____ TEXTE SOURCE

Sélection du Prix Biblioblog 2011
(Lire les avis des autres membres du jury des Biblioblogueurs)
Yvon Toussaint, journaliste belge, découvre en 2008 l'existence d'un sénateur haïtien qui porte le même nom que lui. Ou plutôt portait, car ce dernier a été assassiné devant chez lui en mars 1999. Intrigué par cet homonyme au destin tragique, Yvon Toussaint décide de s'embarquer pour Haïti pour enquêter sur la mort de cet homme. Mais la recherche de la vérité s'accompagne d'une découverte de ce pays et d'une introspection, rendue encore plus délicate du fait de la proximité liée à ces nom et prénom qu'ils ont en commun.

________

◆ DÉFIS
#1 Répondez aux questions suivantes à partir du texte sur l'enquête d'Yvon Toussaint en Haïti.
(a) En quelle année Yvon Toussaint découvre-t-il l'existence du sénateur haïtien ?
(b) À quelle date le sénateur a-t-il été assassiné ?
(c) Quel lien entre les deux hommes intrigue Yvon Toussaint ?
#2 Recopiez fidèlement, parmi les entrées, le passage allant de la ligne contenant « Click the Stock Lending card icon » jusqu'à la ligne contenant « coord(912,600) », ces deux lignes comprises, en laissant de côté les images.

____ DOCUMENTS FOURNIS

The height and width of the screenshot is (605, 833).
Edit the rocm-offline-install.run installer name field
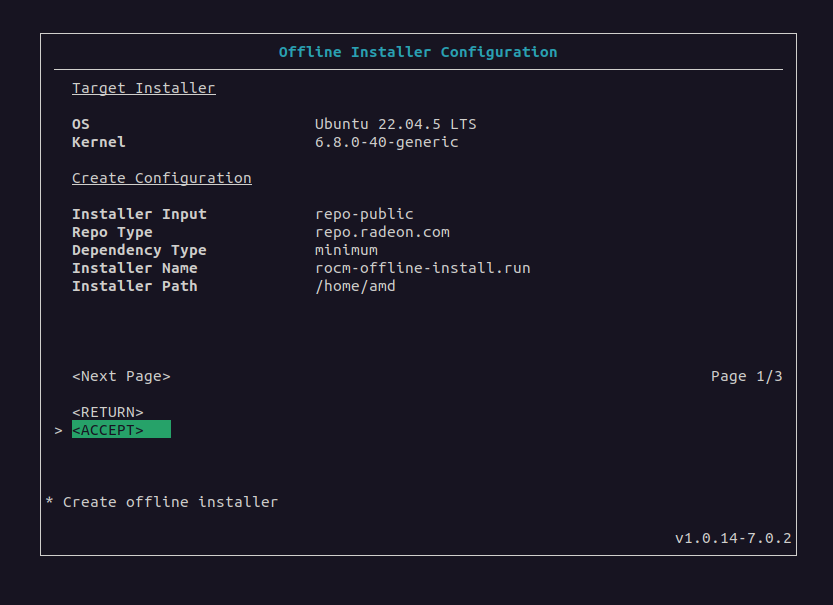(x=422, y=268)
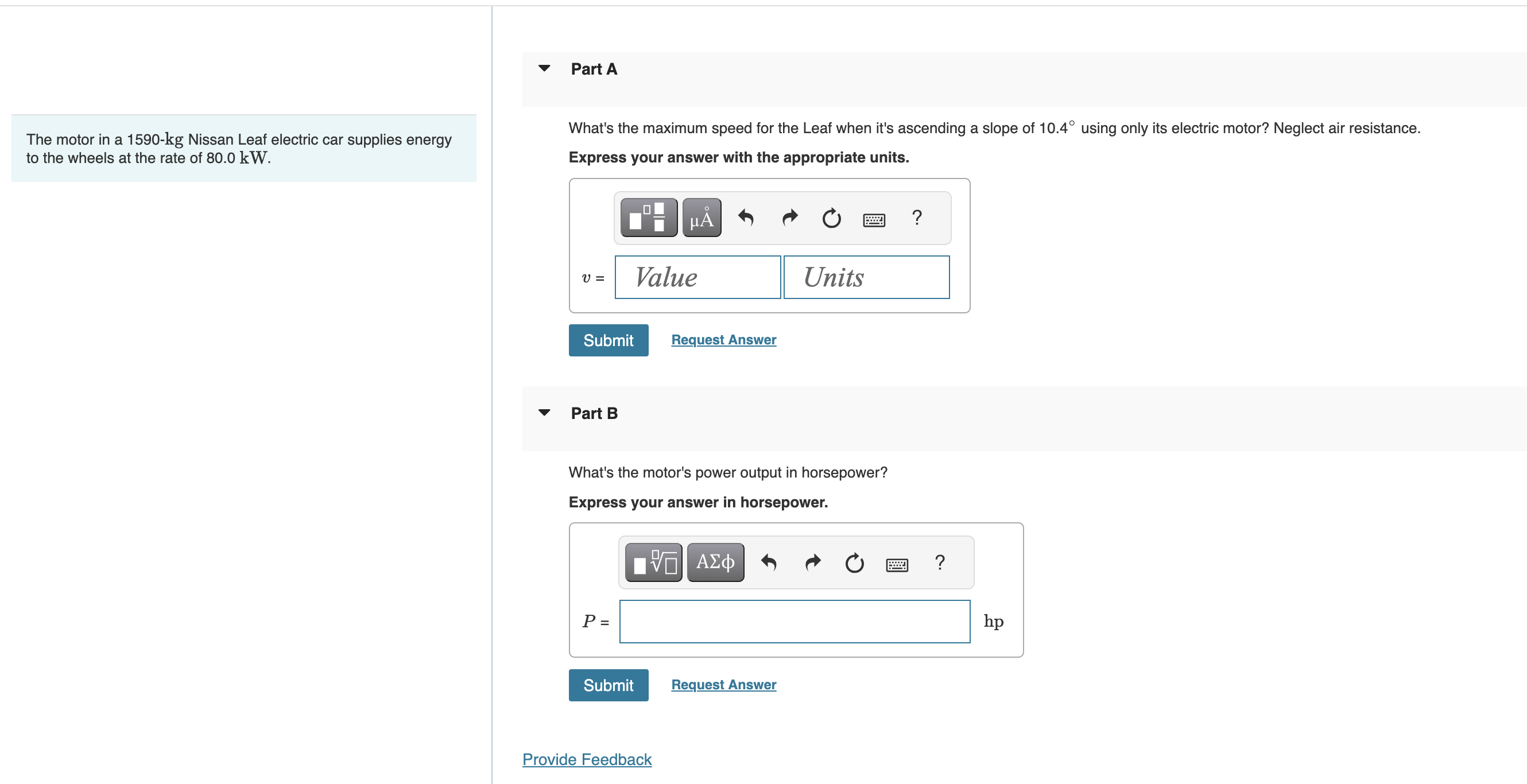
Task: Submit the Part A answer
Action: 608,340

________
____ DOCUMENTS FOURNIS

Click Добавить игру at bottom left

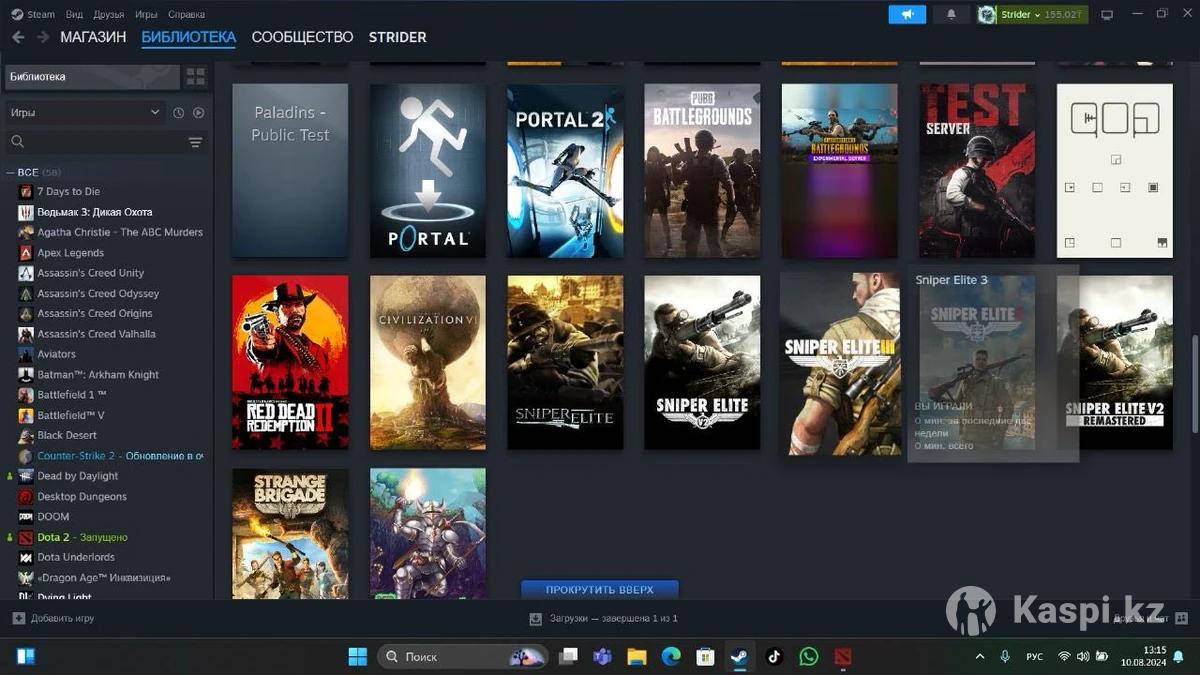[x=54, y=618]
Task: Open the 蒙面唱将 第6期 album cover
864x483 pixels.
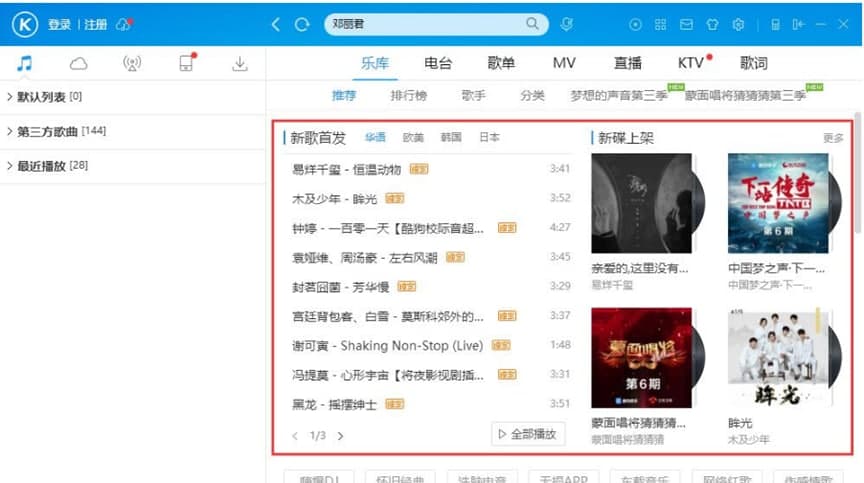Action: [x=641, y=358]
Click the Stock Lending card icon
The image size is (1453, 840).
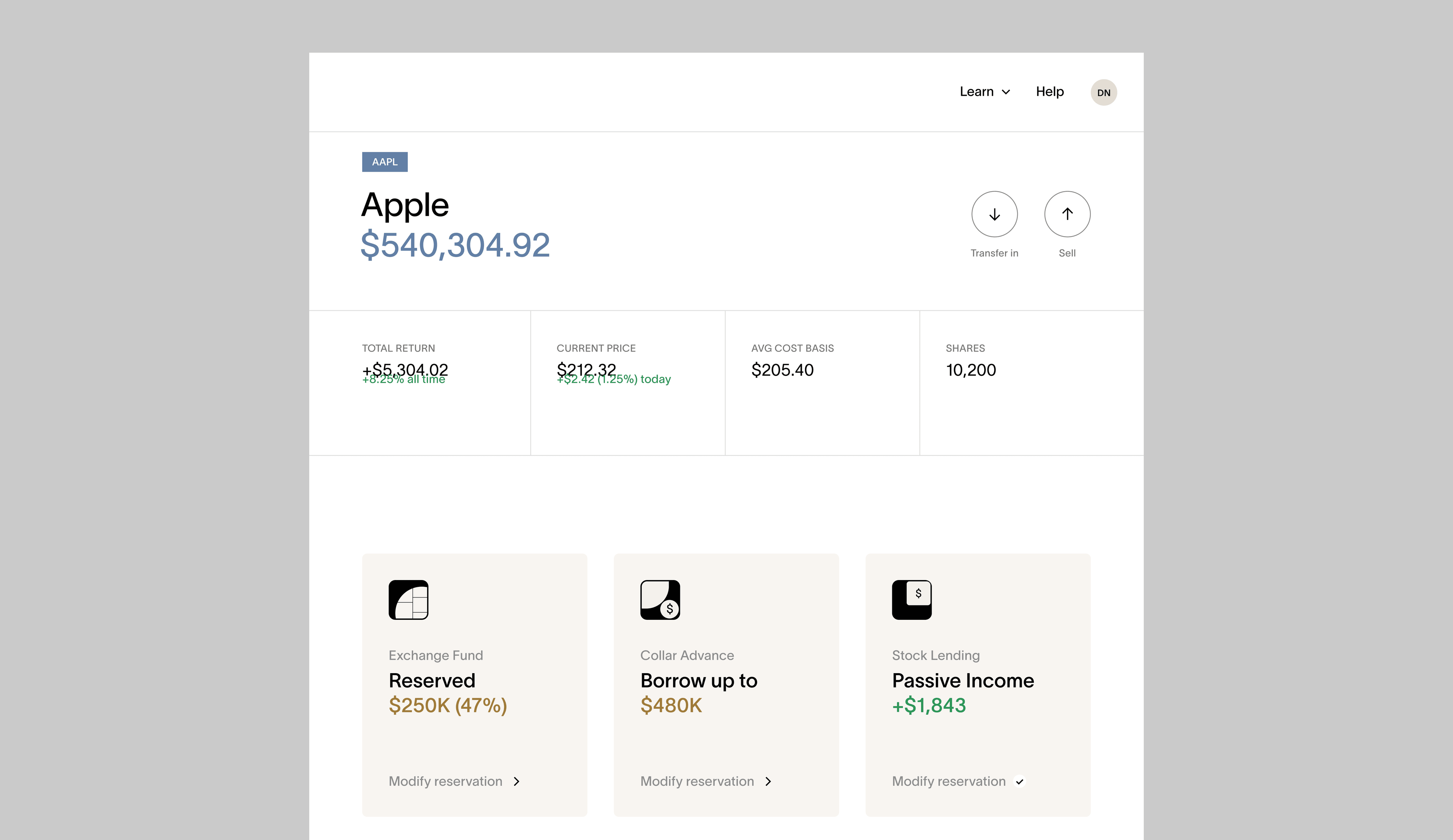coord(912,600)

________

◆ RÉPONSES PAR TÂCHE
#1
(a) En 2008.
(b) En mars 1999.
(c) Ils portent le même nom et le même prénom.

#2
Click the Stock Lending card icon
The image size is (1453, 840).
coord(912,600)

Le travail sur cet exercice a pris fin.